▶ Problem description:
Of the lines in the data below, write out exactly those from the one holding "Search (25, 61)" through the one holding "No broker fee only (66, 445)", both included.

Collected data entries
Start of Block

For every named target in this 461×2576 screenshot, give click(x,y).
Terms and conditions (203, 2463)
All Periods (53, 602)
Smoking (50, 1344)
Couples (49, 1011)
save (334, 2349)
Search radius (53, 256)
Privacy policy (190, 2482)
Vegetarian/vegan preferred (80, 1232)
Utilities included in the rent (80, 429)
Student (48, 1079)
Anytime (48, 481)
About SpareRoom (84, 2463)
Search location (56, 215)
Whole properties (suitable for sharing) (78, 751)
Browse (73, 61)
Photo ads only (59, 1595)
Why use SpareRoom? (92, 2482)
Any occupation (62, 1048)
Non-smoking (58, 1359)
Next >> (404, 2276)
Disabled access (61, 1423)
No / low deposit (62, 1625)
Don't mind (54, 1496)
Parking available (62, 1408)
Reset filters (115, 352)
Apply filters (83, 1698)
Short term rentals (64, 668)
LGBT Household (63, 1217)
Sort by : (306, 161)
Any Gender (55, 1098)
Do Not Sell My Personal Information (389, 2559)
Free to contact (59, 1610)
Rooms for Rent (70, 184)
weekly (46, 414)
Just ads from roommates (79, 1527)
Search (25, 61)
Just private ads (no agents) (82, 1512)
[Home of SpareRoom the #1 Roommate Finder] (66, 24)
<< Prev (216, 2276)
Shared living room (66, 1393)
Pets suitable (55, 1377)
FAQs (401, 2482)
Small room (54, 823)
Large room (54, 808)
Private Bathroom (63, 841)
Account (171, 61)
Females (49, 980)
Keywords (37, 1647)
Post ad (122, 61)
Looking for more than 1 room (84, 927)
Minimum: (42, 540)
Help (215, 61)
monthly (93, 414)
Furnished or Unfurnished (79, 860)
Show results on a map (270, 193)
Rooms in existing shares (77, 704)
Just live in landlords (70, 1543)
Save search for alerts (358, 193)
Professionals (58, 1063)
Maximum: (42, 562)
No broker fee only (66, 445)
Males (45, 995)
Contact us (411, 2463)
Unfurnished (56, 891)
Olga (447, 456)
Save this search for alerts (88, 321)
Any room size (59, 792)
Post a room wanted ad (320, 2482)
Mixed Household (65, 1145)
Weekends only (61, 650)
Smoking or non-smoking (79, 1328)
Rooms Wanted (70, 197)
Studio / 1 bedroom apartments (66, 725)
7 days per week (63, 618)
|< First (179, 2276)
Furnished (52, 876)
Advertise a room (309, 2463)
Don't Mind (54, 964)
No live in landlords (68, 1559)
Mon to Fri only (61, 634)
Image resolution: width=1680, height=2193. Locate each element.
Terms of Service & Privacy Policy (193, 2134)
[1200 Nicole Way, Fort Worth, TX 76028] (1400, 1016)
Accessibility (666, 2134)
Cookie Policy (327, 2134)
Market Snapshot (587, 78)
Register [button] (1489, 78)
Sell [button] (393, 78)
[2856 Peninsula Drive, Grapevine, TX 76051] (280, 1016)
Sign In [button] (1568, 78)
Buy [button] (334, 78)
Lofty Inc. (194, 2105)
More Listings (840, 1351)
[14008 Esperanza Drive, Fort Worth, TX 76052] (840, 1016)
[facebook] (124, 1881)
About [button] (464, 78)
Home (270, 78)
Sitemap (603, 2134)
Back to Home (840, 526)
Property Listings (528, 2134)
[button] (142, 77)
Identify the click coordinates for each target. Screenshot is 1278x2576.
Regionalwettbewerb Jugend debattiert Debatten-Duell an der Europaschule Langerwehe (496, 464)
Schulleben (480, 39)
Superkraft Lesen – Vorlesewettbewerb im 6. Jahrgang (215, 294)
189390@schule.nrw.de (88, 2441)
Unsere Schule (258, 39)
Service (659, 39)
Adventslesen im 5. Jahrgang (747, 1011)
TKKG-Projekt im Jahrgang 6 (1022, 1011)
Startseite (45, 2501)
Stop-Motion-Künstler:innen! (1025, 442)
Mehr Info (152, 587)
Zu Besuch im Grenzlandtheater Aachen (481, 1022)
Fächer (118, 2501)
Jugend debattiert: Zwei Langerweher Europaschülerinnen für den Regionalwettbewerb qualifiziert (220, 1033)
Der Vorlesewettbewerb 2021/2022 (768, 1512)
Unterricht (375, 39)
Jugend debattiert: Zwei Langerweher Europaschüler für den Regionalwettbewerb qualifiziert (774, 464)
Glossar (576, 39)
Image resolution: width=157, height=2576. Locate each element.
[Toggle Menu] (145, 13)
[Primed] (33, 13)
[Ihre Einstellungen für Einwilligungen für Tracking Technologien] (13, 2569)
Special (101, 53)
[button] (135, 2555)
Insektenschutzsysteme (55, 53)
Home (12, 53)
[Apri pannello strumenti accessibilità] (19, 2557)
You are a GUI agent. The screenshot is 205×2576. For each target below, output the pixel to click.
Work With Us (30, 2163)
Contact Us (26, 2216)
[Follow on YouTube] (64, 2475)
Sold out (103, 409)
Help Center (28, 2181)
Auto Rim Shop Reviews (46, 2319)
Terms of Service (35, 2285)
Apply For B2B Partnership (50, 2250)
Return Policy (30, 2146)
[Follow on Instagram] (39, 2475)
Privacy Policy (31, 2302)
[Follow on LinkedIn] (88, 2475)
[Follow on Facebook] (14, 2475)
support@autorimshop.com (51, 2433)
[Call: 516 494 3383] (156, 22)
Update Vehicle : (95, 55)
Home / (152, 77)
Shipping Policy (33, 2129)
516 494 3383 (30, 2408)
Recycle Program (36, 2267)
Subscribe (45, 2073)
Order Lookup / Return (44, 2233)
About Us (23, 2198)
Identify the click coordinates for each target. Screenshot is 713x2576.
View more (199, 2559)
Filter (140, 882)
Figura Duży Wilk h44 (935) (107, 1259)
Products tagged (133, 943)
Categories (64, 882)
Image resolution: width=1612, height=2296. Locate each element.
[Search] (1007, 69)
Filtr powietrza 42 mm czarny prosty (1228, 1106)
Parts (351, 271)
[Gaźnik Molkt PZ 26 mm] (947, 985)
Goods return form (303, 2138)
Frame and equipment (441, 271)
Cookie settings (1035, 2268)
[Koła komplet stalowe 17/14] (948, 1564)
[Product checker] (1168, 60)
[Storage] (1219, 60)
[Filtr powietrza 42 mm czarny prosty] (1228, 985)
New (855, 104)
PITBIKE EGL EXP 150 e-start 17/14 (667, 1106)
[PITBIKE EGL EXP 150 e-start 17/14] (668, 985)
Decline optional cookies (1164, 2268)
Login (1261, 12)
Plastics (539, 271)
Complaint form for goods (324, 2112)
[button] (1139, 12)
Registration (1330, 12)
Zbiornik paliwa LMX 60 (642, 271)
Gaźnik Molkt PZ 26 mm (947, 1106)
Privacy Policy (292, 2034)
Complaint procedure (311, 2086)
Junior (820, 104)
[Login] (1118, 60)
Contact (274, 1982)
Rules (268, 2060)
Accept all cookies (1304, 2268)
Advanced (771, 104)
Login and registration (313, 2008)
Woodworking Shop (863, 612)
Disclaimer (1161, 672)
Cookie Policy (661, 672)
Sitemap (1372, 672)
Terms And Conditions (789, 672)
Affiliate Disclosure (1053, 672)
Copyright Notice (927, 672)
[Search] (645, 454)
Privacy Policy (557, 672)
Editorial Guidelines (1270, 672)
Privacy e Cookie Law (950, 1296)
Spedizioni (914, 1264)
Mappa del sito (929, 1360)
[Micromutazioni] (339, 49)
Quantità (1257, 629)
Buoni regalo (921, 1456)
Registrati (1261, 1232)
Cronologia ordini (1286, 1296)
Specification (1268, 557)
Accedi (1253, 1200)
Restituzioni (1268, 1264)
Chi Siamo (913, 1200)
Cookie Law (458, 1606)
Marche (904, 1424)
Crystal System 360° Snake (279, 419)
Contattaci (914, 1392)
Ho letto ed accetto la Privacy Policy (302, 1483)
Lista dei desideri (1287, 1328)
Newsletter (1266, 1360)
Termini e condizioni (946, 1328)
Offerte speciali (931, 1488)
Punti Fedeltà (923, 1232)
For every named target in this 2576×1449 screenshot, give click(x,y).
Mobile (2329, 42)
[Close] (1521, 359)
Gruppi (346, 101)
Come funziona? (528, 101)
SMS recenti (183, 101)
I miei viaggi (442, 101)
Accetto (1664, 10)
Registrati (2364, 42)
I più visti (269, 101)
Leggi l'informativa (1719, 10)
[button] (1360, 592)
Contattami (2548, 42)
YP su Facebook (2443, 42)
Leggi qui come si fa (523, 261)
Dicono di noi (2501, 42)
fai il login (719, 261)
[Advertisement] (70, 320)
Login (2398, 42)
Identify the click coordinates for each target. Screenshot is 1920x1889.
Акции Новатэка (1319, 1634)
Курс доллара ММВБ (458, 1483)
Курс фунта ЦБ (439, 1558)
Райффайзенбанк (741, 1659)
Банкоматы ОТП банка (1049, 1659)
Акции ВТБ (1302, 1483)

End of Block

▶ Task response:
Search (25, 61)
Just private ads (no agents) (82, 1512)
[Home of SpareRoom the #1 Roommate Finder] (66, 24)
<< Prev (216, 2276)
Shared living room (66, 1393)
Pets suitable (55, 1377)
FAQs (401, 2482)
Small room (54, 823)
Large room (54, 808)
Private Bathroom (63, 841)
Account (171, 61)
Females (49, 980)
Keywords (37, 1647)
Post ad (122, 61)
Looking for more than 1 room (84, 927)
Minimum: (42, 540)
Help (215, 61)
monthly (93, 414)
Furnished or Unfurnished (79, 860)
Show results on a map (270, 193)
Rooms in existing shares (77, 704)
Just live in landlords (70, 1543)
Save search for alerts (358, 193)
Professionals (58, 1063)
Maximum: (42, 562)
No broker fee only (66, 445)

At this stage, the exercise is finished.